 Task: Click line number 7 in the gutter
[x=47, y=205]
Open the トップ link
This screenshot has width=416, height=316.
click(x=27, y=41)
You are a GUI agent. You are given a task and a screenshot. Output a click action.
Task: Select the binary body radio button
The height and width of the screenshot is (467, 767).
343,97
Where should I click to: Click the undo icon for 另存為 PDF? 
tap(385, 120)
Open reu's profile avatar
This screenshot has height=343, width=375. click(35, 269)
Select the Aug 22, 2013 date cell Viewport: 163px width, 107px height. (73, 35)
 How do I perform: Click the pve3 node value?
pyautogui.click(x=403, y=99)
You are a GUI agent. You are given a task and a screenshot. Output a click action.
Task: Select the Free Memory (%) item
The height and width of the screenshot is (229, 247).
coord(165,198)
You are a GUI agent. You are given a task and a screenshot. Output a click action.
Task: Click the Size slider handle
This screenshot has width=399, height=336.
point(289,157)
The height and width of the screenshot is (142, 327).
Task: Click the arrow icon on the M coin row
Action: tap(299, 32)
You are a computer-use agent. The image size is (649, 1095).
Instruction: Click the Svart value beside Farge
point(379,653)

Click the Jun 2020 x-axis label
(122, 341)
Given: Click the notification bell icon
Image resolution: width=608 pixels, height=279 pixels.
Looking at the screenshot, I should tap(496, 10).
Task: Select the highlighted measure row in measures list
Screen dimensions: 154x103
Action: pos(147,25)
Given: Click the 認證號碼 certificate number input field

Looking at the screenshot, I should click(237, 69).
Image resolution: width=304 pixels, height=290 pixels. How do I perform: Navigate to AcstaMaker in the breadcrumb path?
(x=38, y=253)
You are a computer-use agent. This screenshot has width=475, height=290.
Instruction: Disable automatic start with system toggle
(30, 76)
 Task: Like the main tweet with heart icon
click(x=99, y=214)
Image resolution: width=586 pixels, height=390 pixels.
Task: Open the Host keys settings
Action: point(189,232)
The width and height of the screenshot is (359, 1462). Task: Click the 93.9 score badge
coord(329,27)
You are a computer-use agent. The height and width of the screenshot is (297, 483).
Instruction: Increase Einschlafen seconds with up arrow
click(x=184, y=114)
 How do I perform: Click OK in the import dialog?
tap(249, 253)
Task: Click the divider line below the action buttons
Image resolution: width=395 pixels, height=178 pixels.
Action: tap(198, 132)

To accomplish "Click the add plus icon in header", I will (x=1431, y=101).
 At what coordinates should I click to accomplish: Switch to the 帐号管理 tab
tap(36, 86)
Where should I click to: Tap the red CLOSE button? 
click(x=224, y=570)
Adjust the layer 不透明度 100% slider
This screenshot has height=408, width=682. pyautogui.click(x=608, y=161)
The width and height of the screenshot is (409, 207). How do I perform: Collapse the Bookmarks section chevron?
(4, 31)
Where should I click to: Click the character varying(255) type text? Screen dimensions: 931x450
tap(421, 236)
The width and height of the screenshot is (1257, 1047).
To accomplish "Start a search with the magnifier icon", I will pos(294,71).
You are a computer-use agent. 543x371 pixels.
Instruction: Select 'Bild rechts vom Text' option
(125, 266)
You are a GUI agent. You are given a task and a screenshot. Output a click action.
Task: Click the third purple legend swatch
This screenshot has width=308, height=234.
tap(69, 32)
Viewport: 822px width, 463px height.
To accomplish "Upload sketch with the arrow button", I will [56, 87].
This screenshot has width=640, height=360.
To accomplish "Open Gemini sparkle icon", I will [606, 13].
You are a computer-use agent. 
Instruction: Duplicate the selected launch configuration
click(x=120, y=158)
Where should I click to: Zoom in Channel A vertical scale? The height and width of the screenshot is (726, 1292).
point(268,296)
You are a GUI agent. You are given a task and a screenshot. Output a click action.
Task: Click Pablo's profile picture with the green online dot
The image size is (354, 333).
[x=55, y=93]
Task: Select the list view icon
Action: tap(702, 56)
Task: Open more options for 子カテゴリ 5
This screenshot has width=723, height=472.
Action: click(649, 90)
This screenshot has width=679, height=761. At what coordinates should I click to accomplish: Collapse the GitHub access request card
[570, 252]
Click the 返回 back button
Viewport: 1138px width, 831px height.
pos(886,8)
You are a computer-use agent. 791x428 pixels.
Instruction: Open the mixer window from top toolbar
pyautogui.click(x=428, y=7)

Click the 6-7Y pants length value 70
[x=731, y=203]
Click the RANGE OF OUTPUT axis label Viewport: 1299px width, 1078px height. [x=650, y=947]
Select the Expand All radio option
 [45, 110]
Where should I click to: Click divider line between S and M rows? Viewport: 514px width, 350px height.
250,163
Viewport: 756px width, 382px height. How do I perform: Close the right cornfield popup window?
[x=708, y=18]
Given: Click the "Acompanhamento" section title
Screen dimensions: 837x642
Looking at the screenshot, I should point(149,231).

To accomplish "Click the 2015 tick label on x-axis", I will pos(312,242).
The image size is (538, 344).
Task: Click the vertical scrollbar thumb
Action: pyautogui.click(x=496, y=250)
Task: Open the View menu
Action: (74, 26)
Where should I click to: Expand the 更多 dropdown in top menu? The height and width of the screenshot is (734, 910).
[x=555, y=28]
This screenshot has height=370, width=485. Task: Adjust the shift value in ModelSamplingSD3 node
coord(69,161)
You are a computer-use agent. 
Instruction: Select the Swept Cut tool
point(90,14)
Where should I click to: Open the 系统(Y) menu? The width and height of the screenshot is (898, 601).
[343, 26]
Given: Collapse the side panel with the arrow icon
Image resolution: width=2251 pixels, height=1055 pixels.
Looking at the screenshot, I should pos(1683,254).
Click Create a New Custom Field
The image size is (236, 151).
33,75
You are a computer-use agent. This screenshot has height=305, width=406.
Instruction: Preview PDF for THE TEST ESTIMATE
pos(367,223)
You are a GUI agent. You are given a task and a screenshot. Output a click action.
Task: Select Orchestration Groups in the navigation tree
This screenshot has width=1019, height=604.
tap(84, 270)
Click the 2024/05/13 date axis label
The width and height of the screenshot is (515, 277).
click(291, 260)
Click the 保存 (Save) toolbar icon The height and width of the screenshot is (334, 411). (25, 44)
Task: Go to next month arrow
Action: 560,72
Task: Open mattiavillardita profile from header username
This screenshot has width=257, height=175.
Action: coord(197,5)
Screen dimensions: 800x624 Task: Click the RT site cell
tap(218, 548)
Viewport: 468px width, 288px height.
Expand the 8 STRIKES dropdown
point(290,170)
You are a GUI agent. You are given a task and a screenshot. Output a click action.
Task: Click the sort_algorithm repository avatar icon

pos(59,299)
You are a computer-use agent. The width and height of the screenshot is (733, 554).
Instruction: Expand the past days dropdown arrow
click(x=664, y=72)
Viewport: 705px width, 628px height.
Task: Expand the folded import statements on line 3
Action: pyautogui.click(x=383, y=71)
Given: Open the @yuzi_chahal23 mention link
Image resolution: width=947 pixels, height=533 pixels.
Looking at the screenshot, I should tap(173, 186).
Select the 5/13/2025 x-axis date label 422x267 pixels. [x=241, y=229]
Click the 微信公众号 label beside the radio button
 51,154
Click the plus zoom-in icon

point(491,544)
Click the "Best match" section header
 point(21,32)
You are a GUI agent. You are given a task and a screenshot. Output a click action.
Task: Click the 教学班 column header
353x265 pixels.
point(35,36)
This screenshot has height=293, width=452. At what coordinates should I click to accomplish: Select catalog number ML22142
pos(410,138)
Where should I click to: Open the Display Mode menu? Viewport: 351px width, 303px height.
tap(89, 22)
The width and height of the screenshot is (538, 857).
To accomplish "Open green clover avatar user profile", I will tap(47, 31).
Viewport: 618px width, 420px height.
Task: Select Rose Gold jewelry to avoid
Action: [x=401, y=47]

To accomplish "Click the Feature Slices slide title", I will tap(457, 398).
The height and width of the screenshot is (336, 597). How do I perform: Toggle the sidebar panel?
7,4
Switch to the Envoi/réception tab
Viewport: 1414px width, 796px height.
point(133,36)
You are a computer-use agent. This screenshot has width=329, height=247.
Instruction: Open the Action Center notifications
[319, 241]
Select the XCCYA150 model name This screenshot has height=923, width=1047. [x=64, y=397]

------------

Nothing but the lines from the start of the data above through the line with "Task: Select the binary body radio button" should appear in your answer, copied exactly.

**EXERCISE ANSWER:**
 Task: Click line number 7 in the gutter
[x=47, y=205]
Open the トップ link
This screenshot has width=416, height=316.
click(x=27, y=41)
You are a GUI agent. You are given a task and a screenshot. Output a click action.
Task: Select the binary body radio button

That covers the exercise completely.